なんだか腑に落ちないので調べてみたら余計に混乱した
とりあえず目的は達したのですが、なんだか腑に落ちないところがあるので調べてみたら、余計に混乱する結果になりました。
とりあえずイベントの発生順序を
public partial class MainWindow : Window
{
public MainWindow()
{
InitializeComponent();
Activated += (s, e) => { System.Diagnostics.Debug.WriteLine("Activated"); };
Loaded += (s, e) => { System.Diagnostics.Debug.WriteLine("Loaded"); };
ContentRendered += (s, e) => { System.Diagnostics.Debug.WriteLine("ContentRendered"); };
}
}
というコードを書いて確認してみたところ、
- Activated
- Loaded
- ContentRendered
の順番で発生することが判りました。
- Activated でメッセージボックス表示→Windowのコンテンツは表示されている。
- Loaded でメッセージボックス表示→Windowのコンテンツは表示されていない。
という状況からてっきりLoaded
イベント→Activated
イベントの順番で発生すると思い込んでいましたがとんだ勘違いだったようです。
コンテンツの描画は、Loaded
イベントからContentRendered
イベントの間に行われます。

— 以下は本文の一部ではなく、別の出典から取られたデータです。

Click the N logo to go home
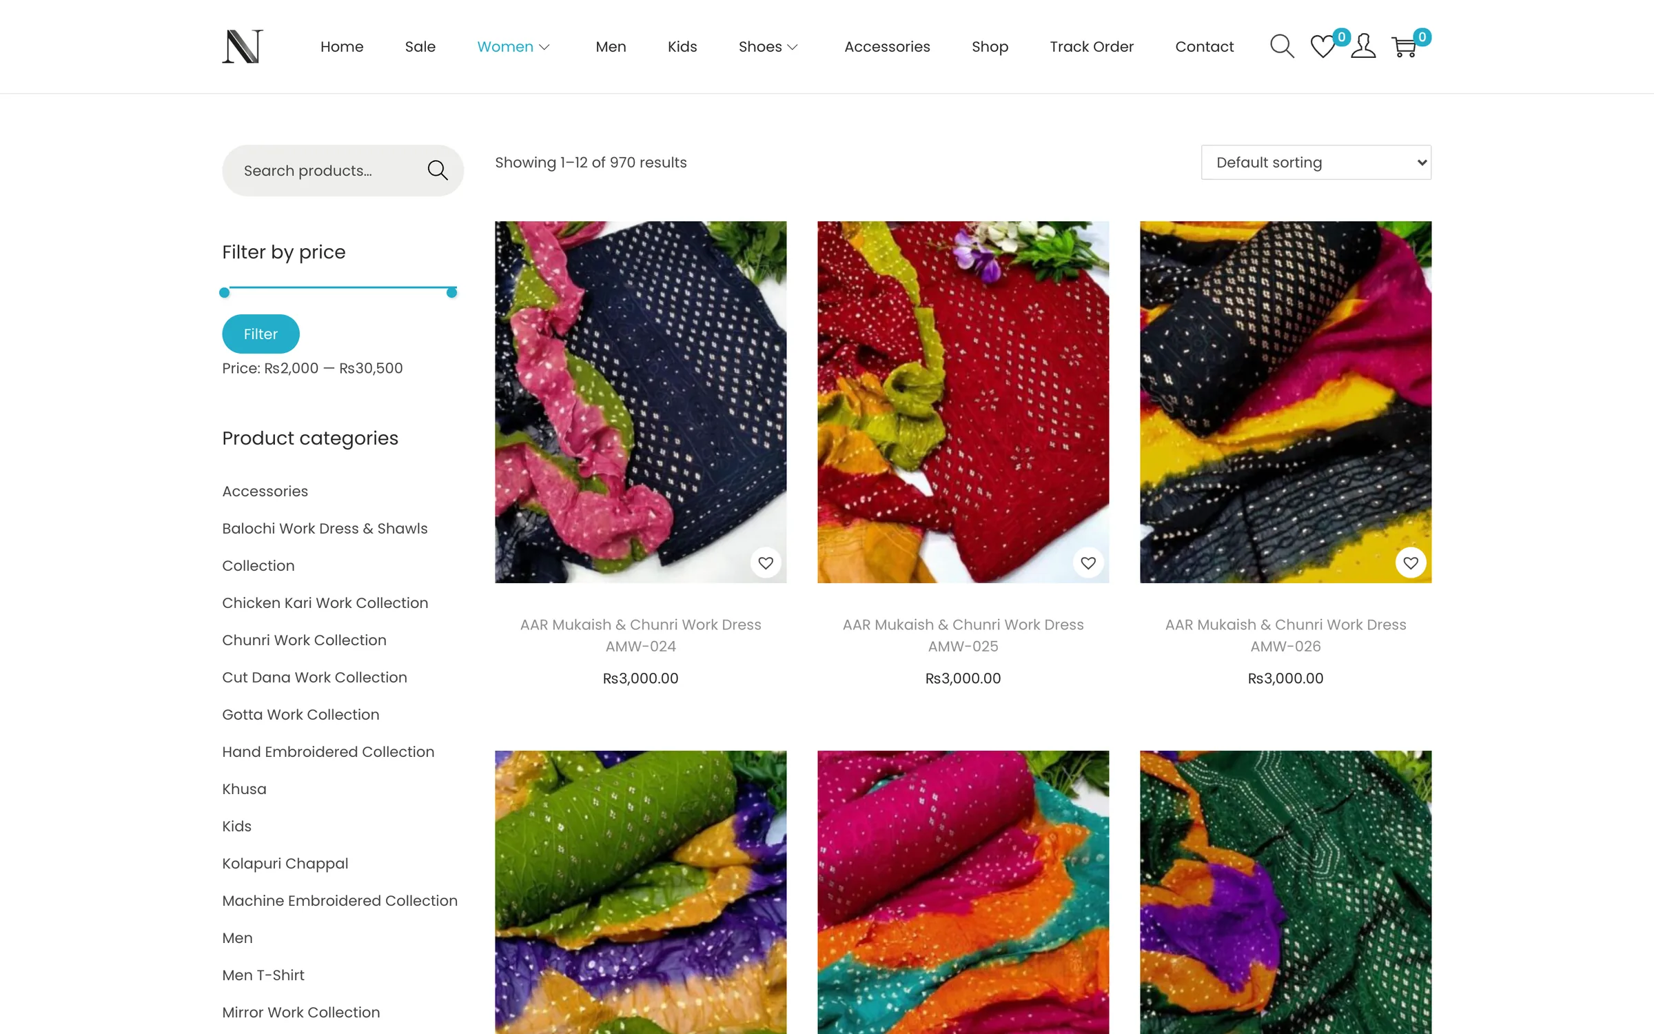 [243, 46]
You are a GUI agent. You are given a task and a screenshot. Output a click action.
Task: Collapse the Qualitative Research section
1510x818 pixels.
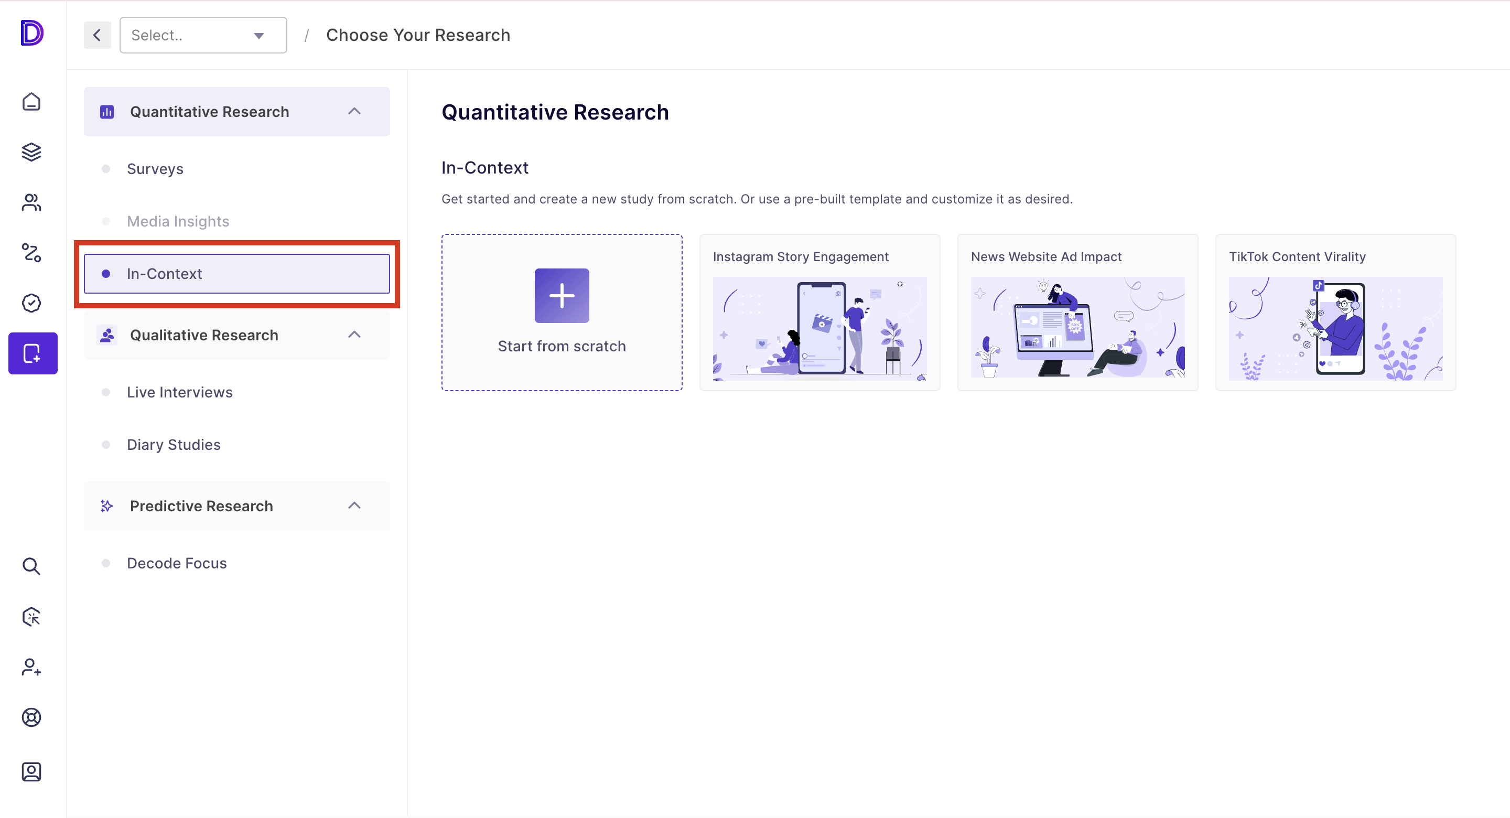354,335
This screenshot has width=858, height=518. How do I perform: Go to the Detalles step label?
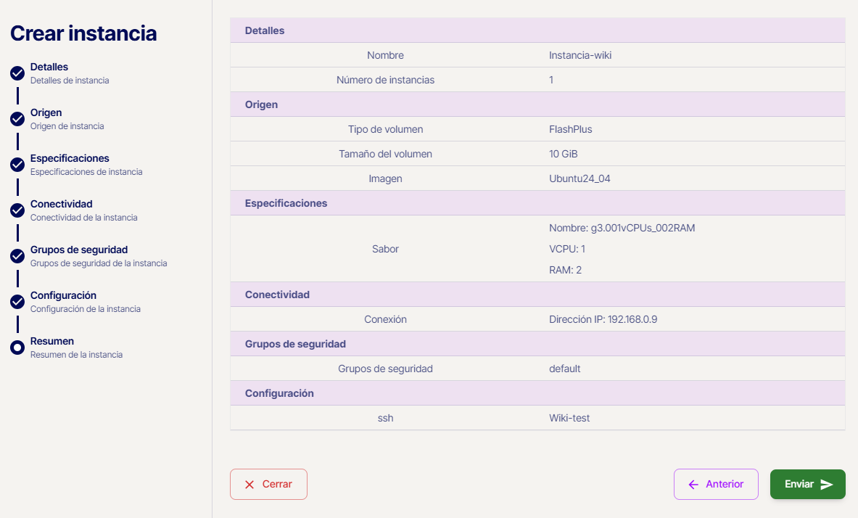49,67
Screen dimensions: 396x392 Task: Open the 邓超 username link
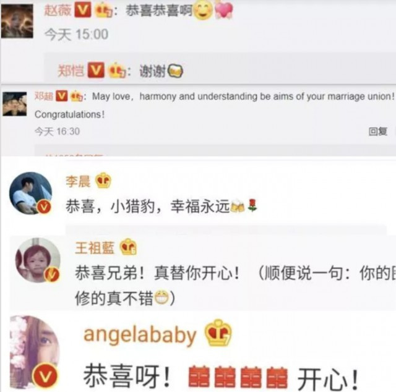click(44, 96)
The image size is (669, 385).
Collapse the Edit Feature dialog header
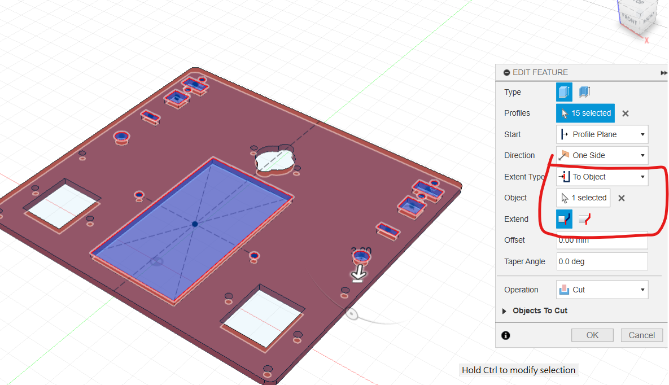pos(507,73)
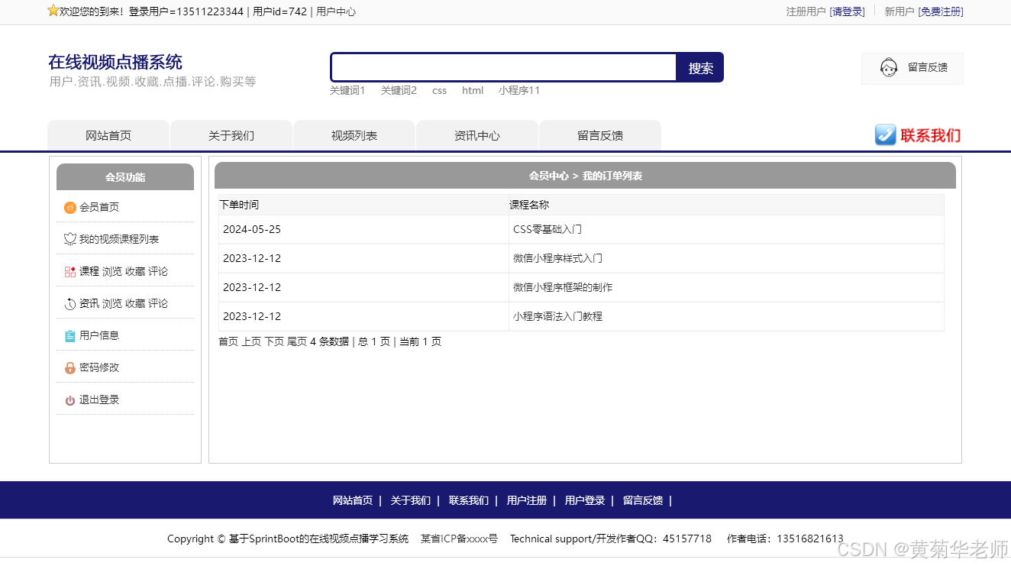Click the clock icon beside 资讯 浏览 收藏 评论
The height and width of the screenshot is (566, 1011).
tap(69, 302)
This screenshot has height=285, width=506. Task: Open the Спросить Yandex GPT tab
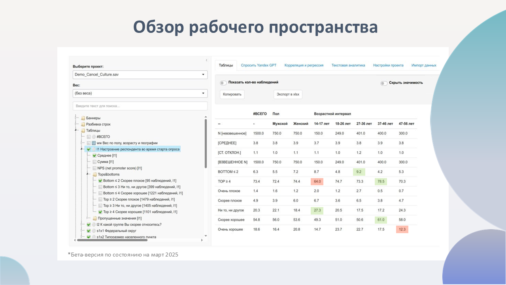(259, 65)
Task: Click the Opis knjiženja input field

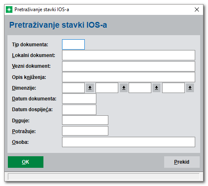Action: pyautogui.click(x=129, y=77)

したがってActivated
イベントの発生時にはコンテンツの描画が行われていません。
Activated
イベントでメッセージボックスを表示させたとき、コンテンツの描画が完了しているようにみえたのは、MessageBox.Show
はメッセージループをブロックしないため、メッセージボックスを表示しているその裏で、Loaded
イベント→ContentRendered
イベントと処理が粛々と進行していた所為なのでした。
Loaded
イベントでメッセージボックスを表示させた場合も、裏でContentRendered
イベントは発生しています。しかし何故かWindowのコンテンツは表示されません。
メッセージは処理されていても、Loaded
イベントのハンドラはブロックされているので、それが原因かもと思い、MessageBox.Show
ではなく、別のWindowの派生クラスのオブジェクトを生成しShowDialog
で表示させてみたところ、こんどは正常にWindowのコンテンツが表示されました。また、正常に動作しているようにみえたasync/await
版のコードですが、Task.Run
に渡すラムダ式の中身を空にしても動くことが判りました。正常に動作しているようにみえたのは別スレッドで処理待ちしていたからではなく、await
の時点で処理が非同期実行に移り、呼び出し元に処理が返されたからと考えるべきでしょう。
要するに問題は
Loaded
イベント内でMessageBox.Show
でメッセージボックスを表示した場合、Windowのコンテンツの描画がされない。
ということのようです。
何なのでしょう? 環境依存の問題でしょうか? 他の環境がないので確認できませんが。
ちなみに環境は、Windows8.1 / .Net Framework 4.5 / Visual C# 2012 です。